La gioia incontenibile in pista, i festeggiamenti con la moglie Chiara (“di un figlio parliamo da tanto, ma diventerebbe la mia priorità e invece ora la priorità sono le gare e lei”) e il suo staff fino a notte inoltrata, poi la premiazione e ancora l’esultanza applaudita dal pubblico ungherese. “Mi sono arrivati una marea di complimenti – racconta – credo che la gara abbia fatto capire a tante persone quanto fosse difficile raggiungere quel titolo mondiale. la mia esultanza, la mia felicità, mi sono arrivati tantissimi complimenti. Ho sempre puntato sul fattore mentale. Se mi sento un atleta compiuto? Mi manca il 2.40 sicuramente – sottolinea – Era il mio obiettivo della gara, tornare almeno a riprovare quella misura. Sapevo e so di poterla valere. Gli allenamenti prima del Mondiali sono andati benissimo. In questi mesi con i miei nuovi tecnici abbiamo costruito tantissimo. Cercare di stare bene è stata una delle priorità di quest’anno. Sono arrivato qui con tanta convinzione, sapevo che potevo fare la mia differenza, e quando ho potuto sorprenderli col 2.36 ho ucciso la gara”.
“Finalmente ho ritrovato il salto più proficuo per me dopo l’infortunio, che poi è stato uno dei motivi della separazione da mio padre – racconta Tamberi – Penso che aver cercato dentro di me e essermi preso tante responsabilità anche con il cambio di allenatore, hanno fatto sì che sia rientrato al 600 per 100. Rischio appagamento? Non penso, noi atleti vogliamo sempre vincere e ci alleniamo per questo”.

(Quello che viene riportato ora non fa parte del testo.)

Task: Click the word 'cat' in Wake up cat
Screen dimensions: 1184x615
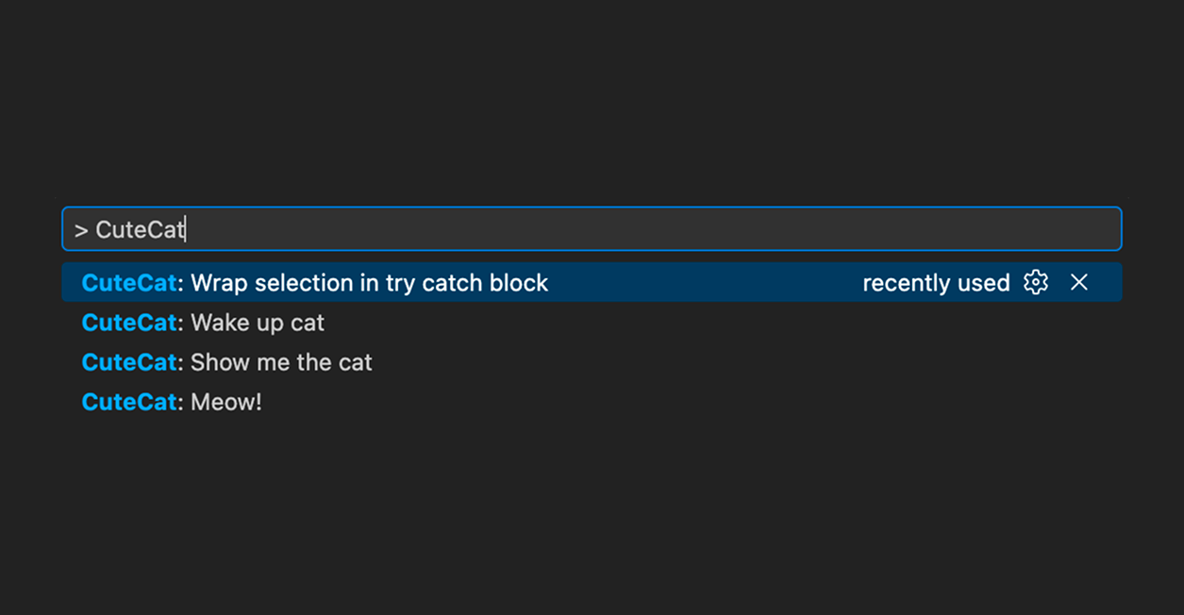Action: tap(308, 323)
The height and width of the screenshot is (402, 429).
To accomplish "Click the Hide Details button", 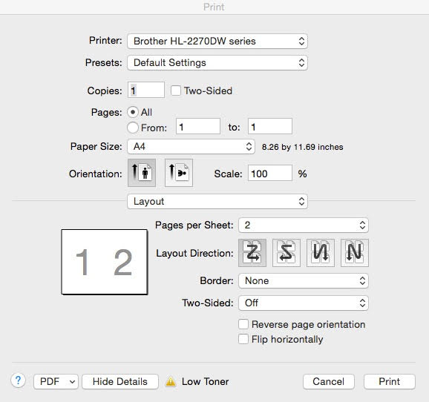I will tap(120, 381).
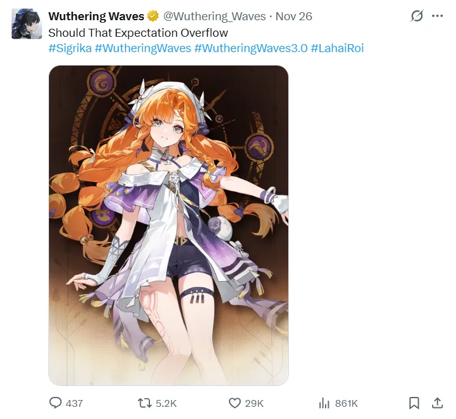Open the #WutheringWaves hashtag

click(x=143, y=48)
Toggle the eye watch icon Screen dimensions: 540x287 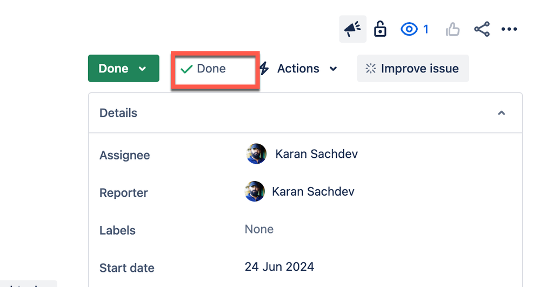click(409, 29)
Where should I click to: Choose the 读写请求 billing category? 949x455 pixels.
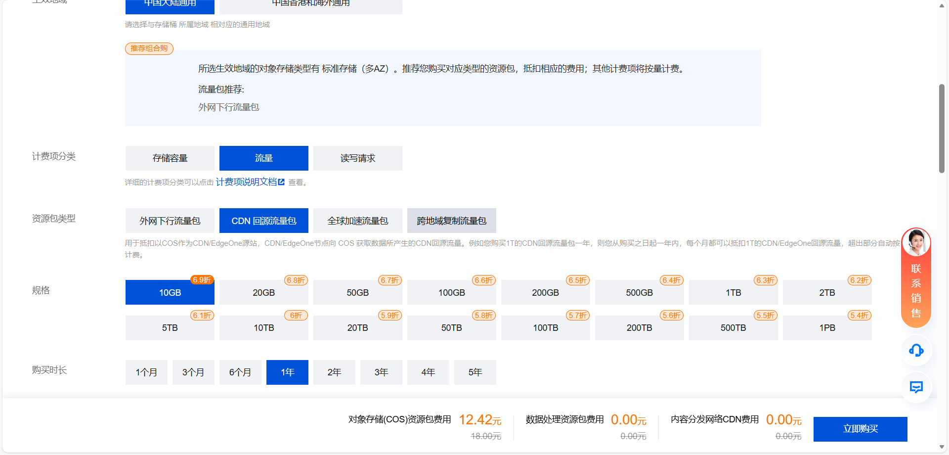[x=357, y=158]
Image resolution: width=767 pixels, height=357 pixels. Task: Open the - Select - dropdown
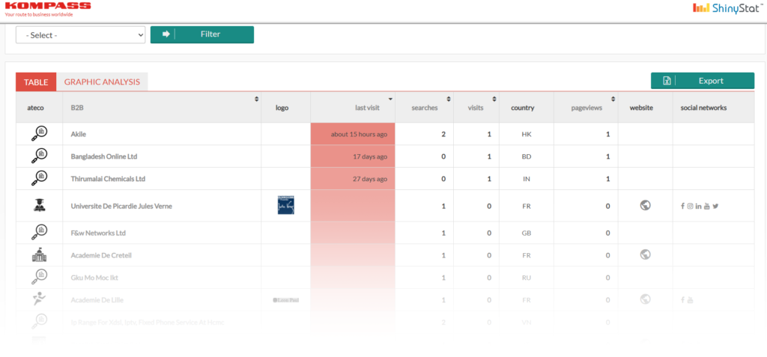80,35
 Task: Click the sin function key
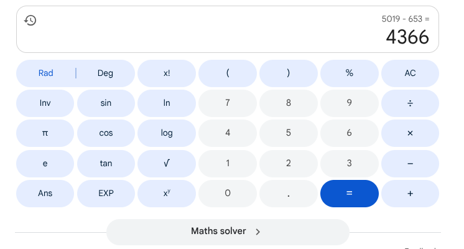point(106,103)
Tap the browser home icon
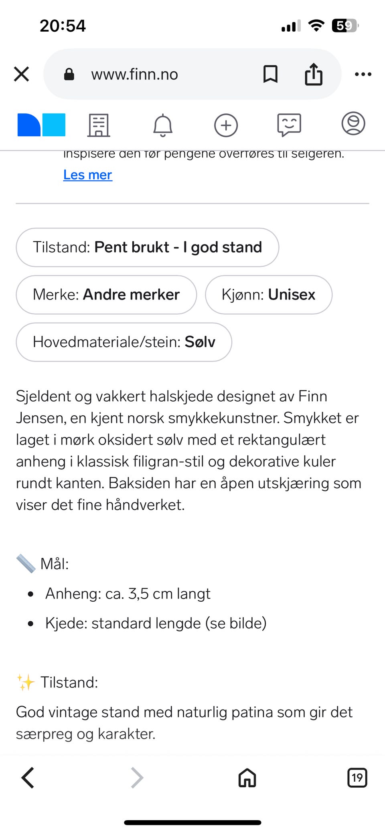Screen dimensions: 385x833 pos(247,778)
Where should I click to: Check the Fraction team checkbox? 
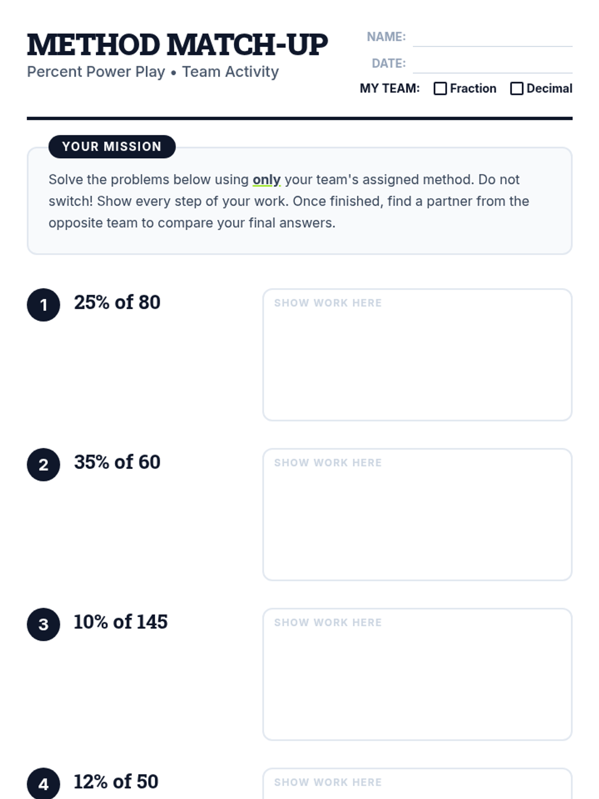coord(440,88)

A mettere pressione ci aveva già pensato in allenamento saltando 2.30. “Tecnicamente ho fatto il miglior riscaldamento, ho saltato bene, una misura che poteva valere anche una medaglia – le parole di Gimbo – Probabilmente ho creato il panico anche tra gli avversari, che hanno visto un rivale saltare così. Forse li ho destabilizzati. Io come Bolt? Mi sembra eccessivo, mi prendo quello che ho fatto ma non penso di meritare l’accostamento con una leggenda come Usain. Ma riuscire a essere se stessi in pedana è una forza in più; io voglio provare le emozioni al 100 per cento senza nascondere nulla. Ho detto che il record del mondo di Sotomayor, il 2.45, non è impossibile – le parole di Tamberi – ma penso si debba fare un gradino alla volta. Il mio obiettivo è superare i 2.40 nel 2024, poi un centimetro alla volta vedremo se sarà per me o per la nuova generazione”.